I don’t see it happening in my lifetime (the cure) but maybe my oldest lifetime (I hope) I most definalt hope they find the cure in my g-kids lifetime.

clinical trials are still ongoing
http://www.clinicaltrials.gov/ct2/results?term=diabetes+type+1+stem+cell

this is recruiting:
http://www.clinicaltrials.gov/ct2/show/NCT00315133?term=diabetes+type+1+stem+cell&rank=5

lot more research is necessary:

http://www.brighthub.com/health/diabetes/articles/97761.aspx
One of the co-authors of the research study, Dr. Richard Burt of the Northwestern University Feinberg School of Medicine, said that while the side effects of the stem cell treatment on type 1 diabetes patients are quite serious, the encouraging sign is that the methodology is less toxic compared to other immune-system therapies being provided to cancer patients.

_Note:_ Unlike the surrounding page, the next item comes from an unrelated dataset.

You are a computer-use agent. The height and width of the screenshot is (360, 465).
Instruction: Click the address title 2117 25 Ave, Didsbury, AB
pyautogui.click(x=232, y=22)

The scientists also added that the stem cell treatment option may not work for individuals who have diabetes for such a long time and are no longer capable of producing pancreatic beta cells. They further stressed that the next step in the research to find out if indeed stem cells cure type 1 diabetes is to do a large and random trial on patients newly diagnosed with diabetes type 1 whose pancreas can still produce insulin

federal money can go into embyroinic stem reserach just can’t create new lines of cells

from wikipedia
On March 9, 2009, President Obama removed the restriction on federal funding for newer stem cell lines. [46] Two days after Obama removed the restriction, the President then signed the Omnibus Appropriations Act of 2009, which still contained the long-standing Dickey-Wicker provision which bans federal funding of “research in which a human embryo or embryos are destroyed, discarded, or knowingly subjected to risk of injury or death;”[47] the Congressional provision effectively prevents federal funding being used to create new stem cell lines by many of the known methods. So, while scientists might not be free to create new lines with federal funding, President Obama’s policy allows the potential of applying for such funding into research involving the hundreds of existing stem cell lines as well as any further lines created using private funds or state-level funding. The ability to apply for federal funding for stem cell lines created in the private sector is a significant expansion of options over the limits imposed by President Bush, who restricted funding to the 21 viable stem cell lines that were created before he announced his decision in 2001.[48]

That part about low profit margin on insulin is interesting; that of course in a big expense. I have no reason to dispute you on that. I would guess then there is a much higher profit margin on drugs like the Janumet my wife takes.